Von der leicht laufenden Nase bis hin zur lebensbedrohlichen Influenza bietet auch Krebs jede Menge Varianten, sodass kein Krebspatient mit einem anderen 1:1 verglichen, geschweige denn gleich gestellt werden kann. Und: Wir werden immer mehr.

Die Therapien gegen das jeweilige Arschloch mögen sich oberflächlich betrachtet ähneln oder gleichen und doch ist kein Krebs(patient) wie der Andere zu bewerten.

Die Einzigen, zu denen sich das scheinbar niemals herum sprechen wird, sind die, die zwar viele Krebsbetroffene, deren Therapien und deren Verläufe über wie viele Ecken auch immer „kennen“, im Grunde genommen aufgrund fehlender Eigenerfahrung aber eigentlich Null Plan haben. Das sind mir persönlich die „Allerliebsten“… Das sind die, die Einem am meisten (Lebens)Zeit wegfressen und denen ich dann doch schon in gewisser Weise irgendeinen Krebs wohin auch immer wünsche, damit sie all ihr „Wissen“ an sich selbst ausleben können. – Und dann mal sehen, wie weit oder treffend der ein und andere „ultimative Tipp für Jedermann“ ankommt…

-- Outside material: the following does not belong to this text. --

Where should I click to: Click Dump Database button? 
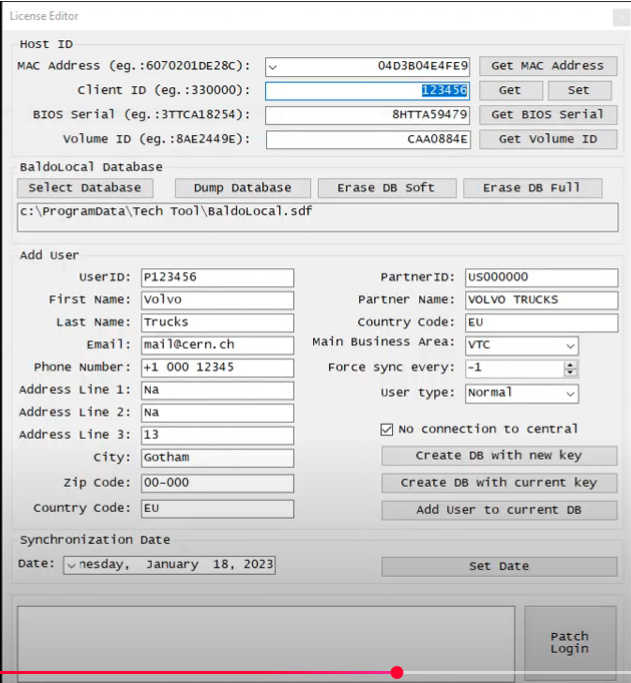[x=243, y=188]
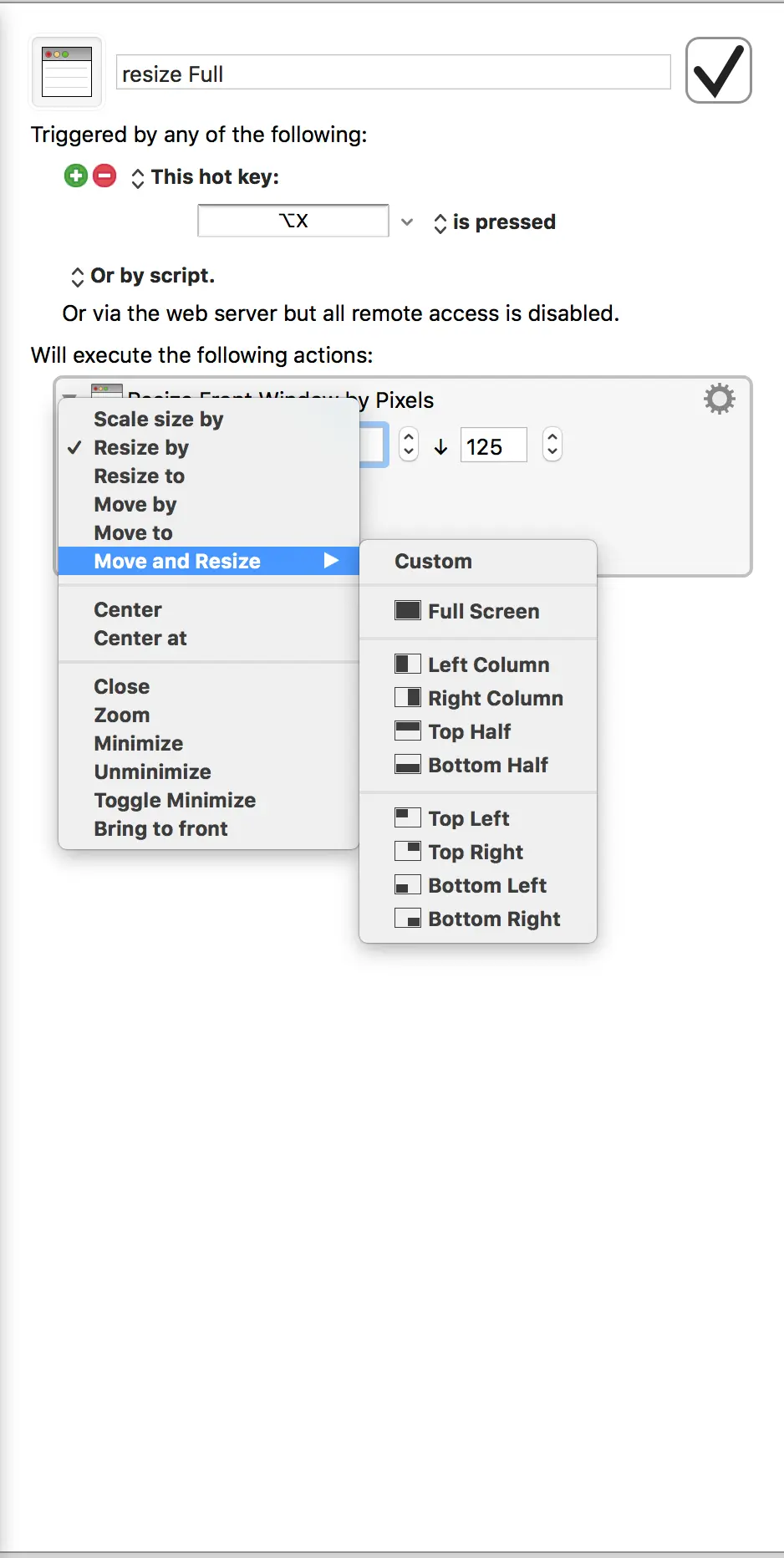The height and width of the screenshot is (1558, 784).
Task: Click the height stepper next to 125
Action: click(552, 445)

Unschwer zu erkennen, bin ich nicht ganz so nett und durch die Blume, wie es sich angeblich gehört, um als gesellschaftlich korrekt zu gelten. – Als was??

Ein Mensch, mit (leichtem) Hang zum Pragmatismus, Neugier in Bezug auf Anatomie, Medizin, Wissenschaft und Technik, tut sich bei der Diagnose: Sie haben xy Krebs. höchstwahrscheinlich leichter, die Ruhe zu bewahren, um sich mit einem verhältnismäßig kühlen Kopf sowie kontrollierten Nerven die kommenden Monate damit – im schlechtesten Fall vielleicht Jahre – auseinander zu setzen.

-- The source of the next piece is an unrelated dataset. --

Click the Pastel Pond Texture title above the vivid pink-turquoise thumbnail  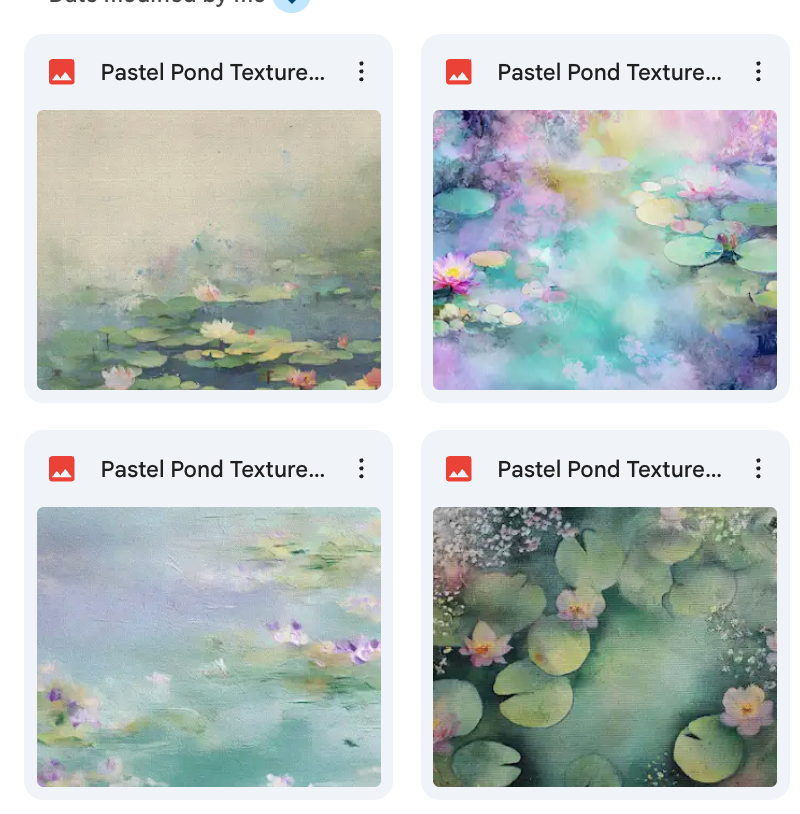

Zuverlässige Informationsquellen sowie verlässliche, helfende, > wohltuende < Gesprächspartner zu finden, kann ein aufreibendes Unterfangen werden, weshalb man vorallem hier sehr kritisch sein sollte und allem voran die „gut gemeinten“ Empfehlungen von Hobbypsychologen gleich zu Anfang abzuweisen.

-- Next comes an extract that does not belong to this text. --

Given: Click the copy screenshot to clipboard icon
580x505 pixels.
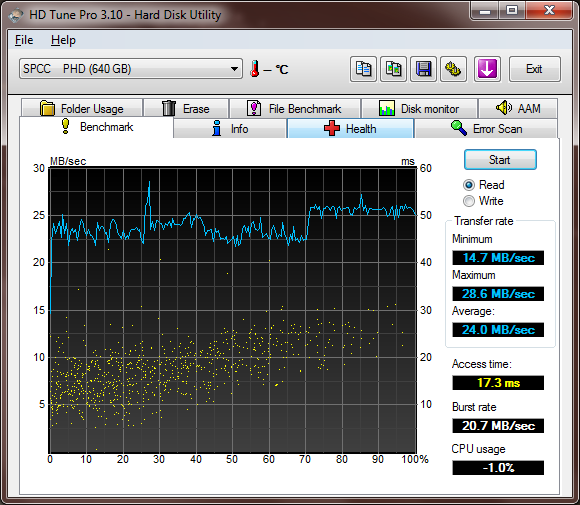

Leider ist es ja so, dass so mancher Krebs nicht weiß bzw. einsehen will, wann er aufzuhören hat, einem das Leben schwer zu machen oder gar die ganze Zukunft ordentlich zu versauen. Dass entsprechend Betroffene (sofern sie – noch – nicht aufgeben wollen) nur allzu gerne nach jedem erdenklich greifbaren Strohhalm greifen, auch wenn er sich noch so grotesk darstellt, ist ein Stück weit verständlich.

Jedem möglichen „besserem“ oder „anderem“ oder „bewährterem“ Furz zur Krebsbekämpfung hinterher zu hetzen, weil immer wieder Jemand auf der Bildfläche erscheint, der von einem Mann / einer Frau weiß … die / der weiß es wieder von … der / die es von … hat … nachläuft, verliert unter Umständen den Blick fürs Wesentliche und kann neben dem Leben vorallem wertvolle Zeit, Kraft und Substanz verlieren.

Deshalb: Haltet Euch von den vielen Schlauen fern, die es nur gut meinen, ob es ihnen passt oder nicht. Es geht um EURE Lebenszeit, um EURE Gesundheit, um EUREN Krebs!